- Assignment
Only the lines below starting at the one containing "News (133, 509)" and ending at the one containing "[Share Group Limited Facebook] (605, 18)" belong in the answer, each copied exactly.

- Extracted entries
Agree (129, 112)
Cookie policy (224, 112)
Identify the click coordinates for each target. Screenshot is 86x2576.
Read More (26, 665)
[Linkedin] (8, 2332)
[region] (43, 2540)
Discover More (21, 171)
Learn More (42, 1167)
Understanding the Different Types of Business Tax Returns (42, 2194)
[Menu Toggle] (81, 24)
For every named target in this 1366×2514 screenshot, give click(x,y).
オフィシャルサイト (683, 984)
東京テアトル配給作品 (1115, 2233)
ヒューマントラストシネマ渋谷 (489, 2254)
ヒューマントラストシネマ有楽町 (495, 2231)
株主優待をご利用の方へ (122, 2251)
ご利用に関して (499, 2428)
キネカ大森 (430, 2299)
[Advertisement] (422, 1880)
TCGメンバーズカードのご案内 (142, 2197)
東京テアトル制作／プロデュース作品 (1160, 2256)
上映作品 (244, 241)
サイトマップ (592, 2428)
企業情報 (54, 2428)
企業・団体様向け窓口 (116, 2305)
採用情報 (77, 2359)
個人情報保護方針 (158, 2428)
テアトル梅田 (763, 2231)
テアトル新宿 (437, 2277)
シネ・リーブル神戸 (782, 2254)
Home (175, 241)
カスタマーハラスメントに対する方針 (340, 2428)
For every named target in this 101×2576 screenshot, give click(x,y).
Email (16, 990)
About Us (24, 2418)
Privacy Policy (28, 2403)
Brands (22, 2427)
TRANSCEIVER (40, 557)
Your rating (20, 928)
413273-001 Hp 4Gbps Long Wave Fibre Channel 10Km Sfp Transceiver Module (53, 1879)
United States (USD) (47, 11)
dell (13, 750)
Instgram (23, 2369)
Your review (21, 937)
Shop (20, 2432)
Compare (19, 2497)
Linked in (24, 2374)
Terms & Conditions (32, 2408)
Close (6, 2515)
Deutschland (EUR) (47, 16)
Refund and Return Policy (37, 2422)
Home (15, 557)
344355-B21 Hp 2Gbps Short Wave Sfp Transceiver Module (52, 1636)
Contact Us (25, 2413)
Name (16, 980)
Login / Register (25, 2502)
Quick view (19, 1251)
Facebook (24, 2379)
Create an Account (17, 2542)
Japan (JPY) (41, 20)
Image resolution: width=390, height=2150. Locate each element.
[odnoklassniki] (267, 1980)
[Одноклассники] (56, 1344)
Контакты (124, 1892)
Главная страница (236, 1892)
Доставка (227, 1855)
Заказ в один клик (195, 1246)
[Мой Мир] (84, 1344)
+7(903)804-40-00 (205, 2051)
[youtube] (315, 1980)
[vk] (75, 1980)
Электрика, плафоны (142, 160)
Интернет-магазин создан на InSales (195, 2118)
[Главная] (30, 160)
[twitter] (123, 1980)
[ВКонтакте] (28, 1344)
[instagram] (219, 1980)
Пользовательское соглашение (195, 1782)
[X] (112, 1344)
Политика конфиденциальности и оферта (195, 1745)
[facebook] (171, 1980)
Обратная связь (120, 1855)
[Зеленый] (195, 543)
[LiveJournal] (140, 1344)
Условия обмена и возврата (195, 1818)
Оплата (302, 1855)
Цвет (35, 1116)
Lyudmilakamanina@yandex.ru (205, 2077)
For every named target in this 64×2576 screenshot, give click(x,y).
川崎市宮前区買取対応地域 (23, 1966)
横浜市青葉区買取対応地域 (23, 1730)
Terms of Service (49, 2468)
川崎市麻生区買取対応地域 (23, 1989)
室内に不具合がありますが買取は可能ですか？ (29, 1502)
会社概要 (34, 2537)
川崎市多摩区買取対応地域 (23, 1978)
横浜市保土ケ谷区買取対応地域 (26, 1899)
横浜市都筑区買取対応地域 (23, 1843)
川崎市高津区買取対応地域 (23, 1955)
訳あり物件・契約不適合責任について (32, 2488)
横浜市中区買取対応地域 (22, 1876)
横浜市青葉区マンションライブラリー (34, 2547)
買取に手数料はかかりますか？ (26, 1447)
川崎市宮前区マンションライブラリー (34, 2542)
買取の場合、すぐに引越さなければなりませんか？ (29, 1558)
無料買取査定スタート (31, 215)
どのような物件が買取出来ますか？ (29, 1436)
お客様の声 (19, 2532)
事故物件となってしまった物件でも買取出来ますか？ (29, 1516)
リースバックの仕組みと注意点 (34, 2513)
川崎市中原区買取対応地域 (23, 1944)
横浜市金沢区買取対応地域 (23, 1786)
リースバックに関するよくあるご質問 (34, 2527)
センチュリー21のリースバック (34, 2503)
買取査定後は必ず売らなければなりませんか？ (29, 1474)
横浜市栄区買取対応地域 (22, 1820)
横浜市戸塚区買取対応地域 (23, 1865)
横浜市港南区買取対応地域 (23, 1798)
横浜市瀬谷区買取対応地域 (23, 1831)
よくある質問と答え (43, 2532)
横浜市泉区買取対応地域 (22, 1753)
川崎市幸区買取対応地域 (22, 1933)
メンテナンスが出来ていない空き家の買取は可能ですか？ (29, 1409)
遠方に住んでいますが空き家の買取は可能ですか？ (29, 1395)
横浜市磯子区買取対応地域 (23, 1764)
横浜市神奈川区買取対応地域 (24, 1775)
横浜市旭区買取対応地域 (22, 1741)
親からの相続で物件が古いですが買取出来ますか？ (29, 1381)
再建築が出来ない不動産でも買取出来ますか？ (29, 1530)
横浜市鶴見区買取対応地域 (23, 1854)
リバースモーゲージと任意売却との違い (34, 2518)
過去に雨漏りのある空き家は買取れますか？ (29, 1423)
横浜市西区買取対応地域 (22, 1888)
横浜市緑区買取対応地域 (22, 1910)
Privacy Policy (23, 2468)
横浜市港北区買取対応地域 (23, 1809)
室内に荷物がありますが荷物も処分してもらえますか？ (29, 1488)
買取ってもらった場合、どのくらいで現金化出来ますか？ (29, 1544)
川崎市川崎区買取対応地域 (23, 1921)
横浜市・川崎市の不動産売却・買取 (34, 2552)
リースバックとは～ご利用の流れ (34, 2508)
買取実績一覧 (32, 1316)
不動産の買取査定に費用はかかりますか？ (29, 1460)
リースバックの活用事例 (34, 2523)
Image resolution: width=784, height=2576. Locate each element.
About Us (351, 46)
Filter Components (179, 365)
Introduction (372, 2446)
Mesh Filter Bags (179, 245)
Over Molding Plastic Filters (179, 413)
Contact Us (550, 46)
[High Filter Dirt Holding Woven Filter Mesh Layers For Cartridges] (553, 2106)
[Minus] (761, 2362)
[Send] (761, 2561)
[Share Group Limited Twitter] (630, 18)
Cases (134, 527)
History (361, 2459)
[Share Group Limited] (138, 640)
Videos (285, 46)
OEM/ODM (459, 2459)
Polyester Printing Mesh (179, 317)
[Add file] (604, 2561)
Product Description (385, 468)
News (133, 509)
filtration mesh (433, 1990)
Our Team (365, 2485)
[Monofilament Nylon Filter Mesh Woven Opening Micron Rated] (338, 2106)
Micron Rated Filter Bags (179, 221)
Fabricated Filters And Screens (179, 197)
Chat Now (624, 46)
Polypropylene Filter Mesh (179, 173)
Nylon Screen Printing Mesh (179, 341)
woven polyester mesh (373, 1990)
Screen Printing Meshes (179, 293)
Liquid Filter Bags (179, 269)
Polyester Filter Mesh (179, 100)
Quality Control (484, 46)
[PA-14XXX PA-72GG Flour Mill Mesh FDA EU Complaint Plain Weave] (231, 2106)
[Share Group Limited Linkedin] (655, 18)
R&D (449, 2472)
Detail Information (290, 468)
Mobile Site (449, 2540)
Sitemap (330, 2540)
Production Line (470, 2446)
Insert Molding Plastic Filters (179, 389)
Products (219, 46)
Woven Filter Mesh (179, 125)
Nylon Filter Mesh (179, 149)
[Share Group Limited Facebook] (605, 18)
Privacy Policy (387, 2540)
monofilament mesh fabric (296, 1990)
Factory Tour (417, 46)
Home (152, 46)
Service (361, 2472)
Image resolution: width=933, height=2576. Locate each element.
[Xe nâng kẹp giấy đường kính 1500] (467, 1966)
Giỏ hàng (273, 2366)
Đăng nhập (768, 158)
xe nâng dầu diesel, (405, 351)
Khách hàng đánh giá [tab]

- Solution for this problem
News (133, 509)
filtration mesh (433, 1990)
Our Team (365, 2485)
[Monofilament Nylon Filter Mesh Woven Opening Micron Rated] (338, 2106)
Micron Rated Filter Bags (179, 221)
Fabricated Filters And Screens (179, 197)
Chat Now (624, 46)
Polypropylene Filter Mesh (179, 173)
Nylon Screen Printing Mesh (179, 341)
woven polyester mesh (373, 1990)
Screen Printing Meshes (179, 293)
Liquid Filter Bags (179, 269)
Polyester Filter Mesh (179, 100)
Quality Control (484, 46)
[PA-14XXX PA-72GG Flour Mill Mesh FDA EU Complaint Plain Weave] (231, 2106)
[Share Group Limited Linkedin] (655, 18)
R&D (449, 2472)
Detail Information (290, 468)
Mobile Site (449, 2540)
Sitemap (330, 2540)
Production Line (470, 2446)
Insert Molding Plastic Filters (179, 389)
Products (219, 46)
Woven Filter Mesh (179, 125)
Nylon Filter Mesh (179, 149)
[Share Group Limited Facebook] (605, 18)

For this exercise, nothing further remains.